Set in Dorset on an idyllic summer’s day in 1953, the play focuses on the Anson family. Julian Anson, a diplomat based in Paris, is taking time out of his work-orientated existence to visit his parents at the original family home. He is surprised to find an old childhood friend also visiting with her children and trying to recover from a scandal concerning her marriage. Julian’s mother has always wished he would settle down and marry, but he scornfully resists. The family plan a day out for a picnic on the beach which, rather than offer Julian the relaxation it should, serves only to provide the backdrop for unexpected disappointment.
Act One sets the scene, and, initially, things moved a little slowly with a few bungled lines, awkward pauses and late sound cues. Everything felt a little bit dated, with the script seeming to meander along aimlessly and the odd topical political quip and comment about war and “the ridiculousness of men” forming the only real connections between the piece and modern life. By the interval, l was a little concerned that this revival was no contender for some of the company’s earlier work, both in terms of the material on offer and the production itself.
Everything perked up enormously for Act Two, however, with the actors seeming to find their confidence and/or overcome nerves, and the action becoming pacier and moving from situation-building to the outpouring of raw emotion and regret, with the sea setting the scene for confession and proposition.

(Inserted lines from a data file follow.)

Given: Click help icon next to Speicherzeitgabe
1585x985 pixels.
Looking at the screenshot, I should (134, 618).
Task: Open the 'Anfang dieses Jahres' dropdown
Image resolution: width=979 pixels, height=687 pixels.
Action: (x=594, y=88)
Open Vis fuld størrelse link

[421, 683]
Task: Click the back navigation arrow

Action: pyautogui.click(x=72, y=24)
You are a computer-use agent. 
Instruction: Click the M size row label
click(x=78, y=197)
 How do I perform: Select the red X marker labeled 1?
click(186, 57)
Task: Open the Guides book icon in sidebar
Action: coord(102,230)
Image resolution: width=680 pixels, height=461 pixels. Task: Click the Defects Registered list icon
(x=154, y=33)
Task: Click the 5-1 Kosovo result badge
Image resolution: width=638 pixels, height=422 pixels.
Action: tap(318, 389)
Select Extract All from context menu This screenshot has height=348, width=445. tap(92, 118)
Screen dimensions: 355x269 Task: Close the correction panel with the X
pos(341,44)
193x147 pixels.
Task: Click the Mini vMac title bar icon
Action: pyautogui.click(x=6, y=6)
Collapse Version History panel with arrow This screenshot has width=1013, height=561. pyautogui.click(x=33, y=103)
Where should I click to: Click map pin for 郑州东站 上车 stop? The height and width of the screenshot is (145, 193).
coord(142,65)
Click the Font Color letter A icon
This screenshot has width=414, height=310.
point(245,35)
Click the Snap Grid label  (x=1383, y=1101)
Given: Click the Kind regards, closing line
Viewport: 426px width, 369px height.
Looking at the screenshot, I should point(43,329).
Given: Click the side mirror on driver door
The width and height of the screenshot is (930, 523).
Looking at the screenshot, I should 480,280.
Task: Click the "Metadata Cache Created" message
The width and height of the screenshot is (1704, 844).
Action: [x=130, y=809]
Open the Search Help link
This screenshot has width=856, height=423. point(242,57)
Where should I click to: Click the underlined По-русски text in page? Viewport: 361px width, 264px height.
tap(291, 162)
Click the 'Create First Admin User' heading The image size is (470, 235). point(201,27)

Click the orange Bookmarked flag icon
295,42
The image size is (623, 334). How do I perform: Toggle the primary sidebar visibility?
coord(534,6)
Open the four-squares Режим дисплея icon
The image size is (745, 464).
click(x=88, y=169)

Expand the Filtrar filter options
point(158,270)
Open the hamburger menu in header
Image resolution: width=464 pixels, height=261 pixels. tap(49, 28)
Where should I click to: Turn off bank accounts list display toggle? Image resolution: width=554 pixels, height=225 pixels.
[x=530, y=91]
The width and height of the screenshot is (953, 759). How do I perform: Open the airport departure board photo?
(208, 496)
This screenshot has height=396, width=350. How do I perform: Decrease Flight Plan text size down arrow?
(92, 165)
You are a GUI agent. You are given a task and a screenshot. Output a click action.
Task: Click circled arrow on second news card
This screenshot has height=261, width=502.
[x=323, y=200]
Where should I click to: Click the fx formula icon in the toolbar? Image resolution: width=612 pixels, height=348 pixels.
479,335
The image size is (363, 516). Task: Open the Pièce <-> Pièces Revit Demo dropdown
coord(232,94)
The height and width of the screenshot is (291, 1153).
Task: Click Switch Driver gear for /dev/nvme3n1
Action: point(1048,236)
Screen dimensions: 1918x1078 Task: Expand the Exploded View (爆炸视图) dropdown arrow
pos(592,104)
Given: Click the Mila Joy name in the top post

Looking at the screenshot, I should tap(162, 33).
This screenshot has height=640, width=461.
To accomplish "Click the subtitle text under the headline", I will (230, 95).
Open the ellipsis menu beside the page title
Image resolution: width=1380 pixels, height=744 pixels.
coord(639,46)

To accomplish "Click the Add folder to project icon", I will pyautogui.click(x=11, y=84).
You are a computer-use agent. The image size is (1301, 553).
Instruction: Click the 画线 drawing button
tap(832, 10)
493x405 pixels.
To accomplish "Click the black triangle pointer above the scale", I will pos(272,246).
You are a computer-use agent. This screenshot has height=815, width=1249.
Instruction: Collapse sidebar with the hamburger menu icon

John Sackville’s austere Julian who, having just faced a monumental blow to his career, begins to reflect on a life which has, until now, been dedicated to work. He laments lost opportunities, articulating the real Chekhovian feelings of loss and lack of fulfilment to which we can all relate. This results in a somewhat awkward exchange between he and Alix Dunmore’s serene Frances Farrar, who delivers a fine central performance, managing to combine detachment and humility throughout. Their situation is comically mirrored by Stephanie Willson’s pitiful Miss Mathieson, the childrens’ Nanny, who, seemingly terrified of becoming an ‘old maid’ embarrasses herself terribly with Doctor Farley (played humorously by David Acton).
The play is a little long, but, once it gets going, deals sensitively and openly with the human condition. Combined with the excellent comic timing of Susan Tracy’s Mrs Anson, the numerous amusing interjections of Davids Acton, Gooderson and Whitworth and Alex Marker’s lovely set, this isn’t a bad evening’s entertainment at all.